**Exercise input**.
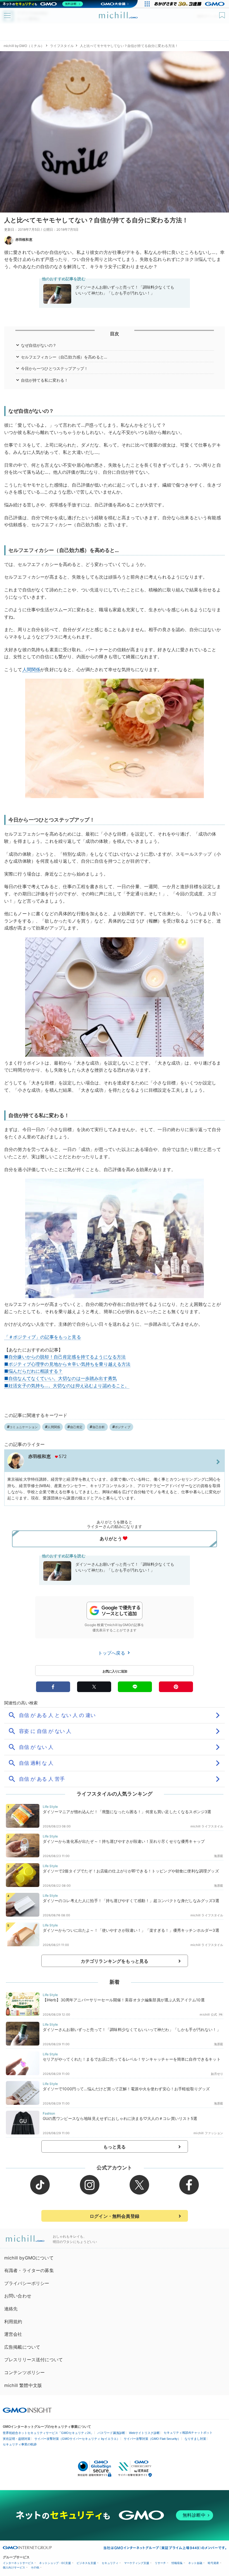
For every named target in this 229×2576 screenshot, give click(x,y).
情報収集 (177, 2563)
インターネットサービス (18, 2563)
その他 (35, 2567)
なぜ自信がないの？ (41, 345)
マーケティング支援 (136, 2563)
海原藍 (218, 1856)
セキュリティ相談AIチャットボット (188, 2432)
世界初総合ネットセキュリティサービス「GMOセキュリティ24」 (48, 2433)
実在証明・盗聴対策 (16, 2438)
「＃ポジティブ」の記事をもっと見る (42, 1337)
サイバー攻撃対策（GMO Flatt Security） (152, 2438)
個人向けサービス (14, 2567)
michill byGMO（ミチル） (24, 46)
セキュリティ (110, 2563)
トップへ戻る (112, 1653)
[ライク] (222, 13)
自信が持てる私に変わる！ (44, 380)
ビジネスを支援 (86, 2563)
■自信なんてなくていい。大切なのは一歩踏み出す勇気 (60, 1378)
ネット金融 (195, 2563)
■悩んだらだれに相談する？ (33, 1371)
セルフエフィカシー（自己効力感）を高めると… (64, 357)
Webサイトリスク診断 (144, 2433)
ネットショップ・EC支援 (55, 2563)
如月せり (217, 2074)
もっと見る (114, 2147)
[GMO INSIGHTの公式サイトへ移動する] (27, 2410)
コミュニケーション (23, 1427)
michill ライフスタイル (206, 1826)
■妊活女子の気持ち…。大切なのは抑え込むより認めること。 (66, 1385)
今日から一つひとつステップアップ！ (54, 368)
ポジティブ (122, 1427)
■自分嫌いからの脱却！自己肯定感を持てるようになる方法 (65, 1357)
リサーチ (160, 2563)
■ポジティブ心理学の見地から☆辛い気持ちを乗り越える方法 (67, 1364)
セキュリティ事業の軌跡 (20, 2444)
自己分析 (98, 1427)
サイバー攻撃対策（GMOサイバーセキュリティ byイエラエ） (77, 2438)
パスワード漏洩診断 (111, 2433)
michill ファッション (208, 2133)
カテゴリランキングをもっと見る (114, 1961)
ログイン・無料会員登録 (114, 2216)
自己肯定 (76, 1427)
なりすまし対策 (195, 2438)
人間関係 (31, 669)
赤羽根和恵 (23, 239)
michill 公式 (208, 2014)
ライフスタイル (62, 46)
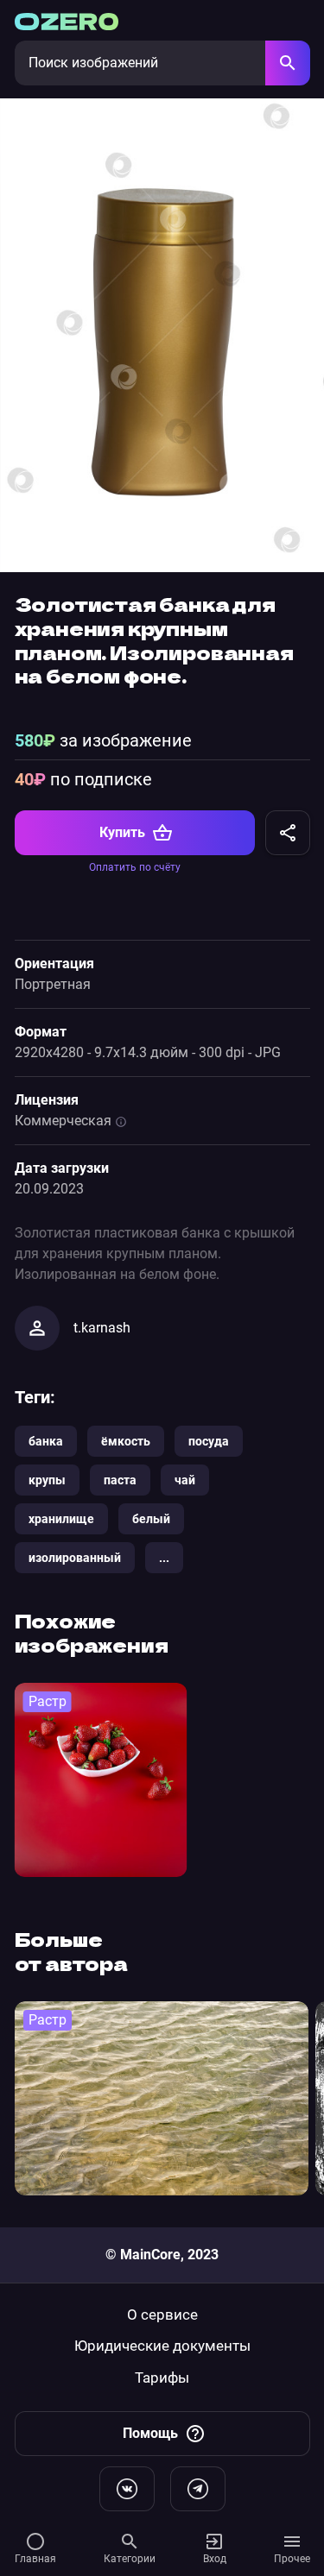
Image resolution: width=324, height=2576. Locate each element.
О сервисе (162, 2315)
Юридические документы (162, 2346)
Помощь (150, 2433)
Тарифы (162, 2378)
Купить (122, 832)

**Task instructions**.
A faithful copy of the records above, without images, is what to give back.

**Written response**.
For every named target in this 229×2576 screenshot, give click(x,y).
情報収集 (177, 2563)
インターネットサービス (18, 2563)
その他 (35, 2567)
なぜ自信がないの？ (41, 345)
マーケティング支援 (136, 2563)
海原藍 (218, 1856)
セキュリティ相談AIチャットボット (188, 2432)
世界初総合ネットセキュリティサービス「GMOセキュリティ24」 (48, 2433)
実在証明・盗聴対策 (16, 2438)
「＃ポジティブ」の記事をもっと見る (42, 1337)
サイバー攻撃対策（GMO Flatt Security） (152, 2438)
個人向けサービス (14, 2567)
michill byGMO（ミチル） (24, 46)
セキュリティ (110, 2563)
トップへ戻る (112, 1653)
[ライク] (222, 13)
自信が持てる私に変わる！ (44, 380)
ビジネスを支援 (86, 2563)
■自信なんてなくていい。大切なのは一歩踏み出す勇気 (60, 1378)
ネット金融 (195, 2563)
■悩んだらだれに相談する？ (33, 1371)
セルフエフィカシー（自己効力感）を高めると… (64, 357)
Webサイトリスク診断 (144, 2433)
ネットショップ・EC支援 (55, 2563)
如月せり (217, 2074)
もっと見る (114, 2147)
[GMO INSIGHTの公式サイトへ移動する] (27, 2410)
コミュニケーション (23, 1427)
michill ライフスタイル (206, 1826)
■妊活女子の気持ち…。大切なのは抑え込むより認めること。 (66, 1385)
今日から一つひとつステップアップ！ (54, 368)
ポジティブ (122, 1427)
■自分嫌いからの脱却！自己肯定感を持てるようになる方法 (65, 1357)
リサーチ (160, 2563)
■ポジティブ心理学の見地から☆辛い気持ちを乗り越える方法 (67, 1364)
セキュリティ事業の軌跡 (20, 2444)
自己分析 (98, 1427)
サイバー攻撃対策（GMOサイバーセキュリティ byイエラエ） (77, 2438)
パスワード漏洩診断 (111, 2433)
michill ファッション (208, 2133)
カテゴリランキングをもっと見る (114, 1961)
ログイン・無料会員登録 (114, 2216)
自己肯定 (76, 1427)
なりすまし対策 (195, 2438)
人間関係 (31, 669)
赤羽根和恵 (23, 239)
michill 公式 (208, 2014)
ライフスタイル (62, 46)
Image resolution: width=324, height=2576. Locate each element.
О сервисе (162, 2315)
Юридические документы (162, 2346)
Помощь (150, 2433)
Тарифы (162, 2378)
Купить (122, 832)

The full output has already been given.